Was it leaked, in fact, as a way of trying to scare Gaza’s population and the elected Hamas government in Gaza into making some concessions in, for example, the on-again-off-again negotiations over a prisoner release? If so, I doubt if it will have much effect.
But it does seem that some people in the Israeli military are still so frustrated and angry over the fact that the assault they waged against Gaza 18 months ago that they’re trying to figure out how to plan and launch another version of that assault that will actually succeed in dismantling Hamas’s structures in the Strip completely.
Ain’t gonna happen. (See Lebanon, above.)

5 thoughts on “IDF planning re-entry, mass detention camps in Gaza?”

  1. خرافة
    وطعن سمحان وهو يستعرض مؤلفه الجديد (الطريق إلى يبوس) بما يسمى “النقاء اليهودي” ووصفه بأنه خرافة, وقال إن “أمهات بعض ملوكهم مؤابيات نسبة لمؤاب وعمونيات “عمون” وأن مواصفات هيكل سليمان الذي ينقبون عنه تحت أساسات المسجد الأقصى تطابق أحد هياكل الكلدانيين في العراق الذي أقامه الملك جوديا الورع للإله ننجرسو، أو انليل الفاضلة, الذي كان مقاما قبل هجرة سيدنا إبراهيم لفلسطين بحوالي 300 سنة.
    وقال سمحان عضو اتحاد المؤرخين العرب للجزيرة نت إن اليهود “سرقوا أرضنا ولغتنا وأرقامنا وحتى أعيادنا, فعيد كيبوريم العيد الكبير وعيد الغفران وخميس البيض والغسل أعياد فلسطينية قديمة”.
    http://www.aljazeera.net/NR/exeres/38D8F44D-178C-4C33-8376-3D3DBC2AC559.htm

  2. They are still in love with Sharon’s conventional anti-insurgency success in 1967-1970, when it was a question of a few guerillas hiding small arms among the population. They do not realize that the dispersal of Kassam and Grad rockets among the population and nuclear-tipped SCUDS coming in from Iran on the “MV Rachel Corrie” and her ilk (it is only a matter of time) have changed the game entirely. An existential war is only a matter of time. Israel is still thinking about investigating, policing, “clearing” certain Gazans of terrorist involvement, allowing them access to Israel and allowing materials and people into Gaza. It is probably time to treat the Israel/Gaza border like the Israel/Lebanon and Israel/Syria one, a hostile moonscape into an Arab Mordor, traversed by soldiers and rockets alone.

  3. Eurosabra’s comment is quite difficult to understand. Who are “they”?
    Is “An existential war is only a matter of time.” his own opinion or not?
    I finally decided that it was.
    An apocalyptic vision in any case. Particularly when combined with fantasy remarks like “nuclear-tipped SCUDS coming in from Iran”.
    It seems that the Masada path has been chosen by Eurosabra.
    Is that unusual in Israel? I doubt it.

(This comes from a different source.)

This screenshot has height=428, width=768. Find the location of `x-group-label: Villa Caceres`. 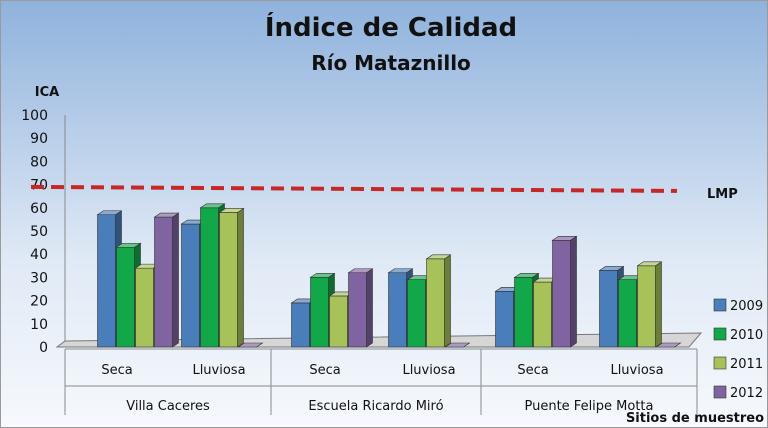

x-group-label: Villa Caceres is located at coordinates (168, 406).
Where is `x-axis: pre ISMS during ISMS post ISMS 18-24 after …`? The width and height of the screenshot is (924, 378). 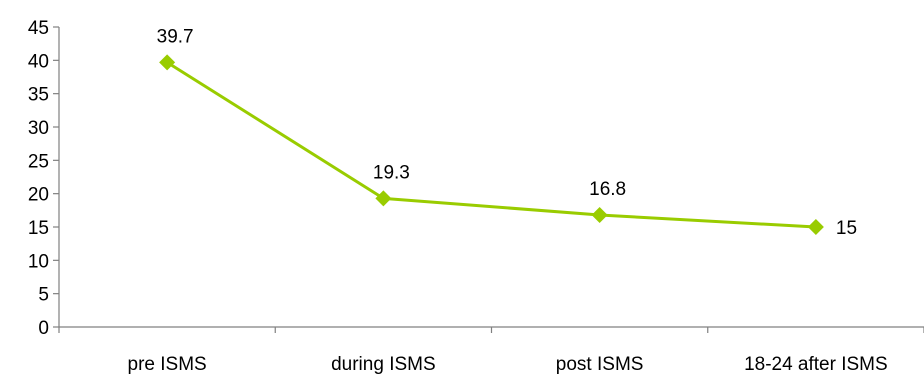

  4. Since this crime will be conducted as a pseudo-military operation against unarmed civilians, one may confidently predict that it will be characterised by the usual level of unjustifiable vandalism, violence and cowardice which have become emblematic of the IOF’s modus operandi.

  5. Masada is rational, the Palestinians are applauded by the world for choosing it all the time, in every suicide bombing. Perhaps I am a bit too confident, having survived three mini-apocalypses, two of which were suicide bombings, so I expect the apocalypse to take the form of an impotent, enraged Palestinian, Iranian, or Lebanese collective suicide, a macrocosm of what I faced in a cafe, a bus, and a university cafeteria. Certain people certainly love death as I love life.
    For the rest, I have often commented on the fixation of the Israeli government with returning war in Gaza to the 50s, 60s, and 70s, and the “they” of the IDF are planning more of the same coercive population control, when what is perhaps more likely to develop is a modus moriendi as in Lebanon. Either more and deadlier missiles will fly across a no man’s land, or they will not. Israel’s recurrent Foucauldian trips to Gaza are a blast from the past.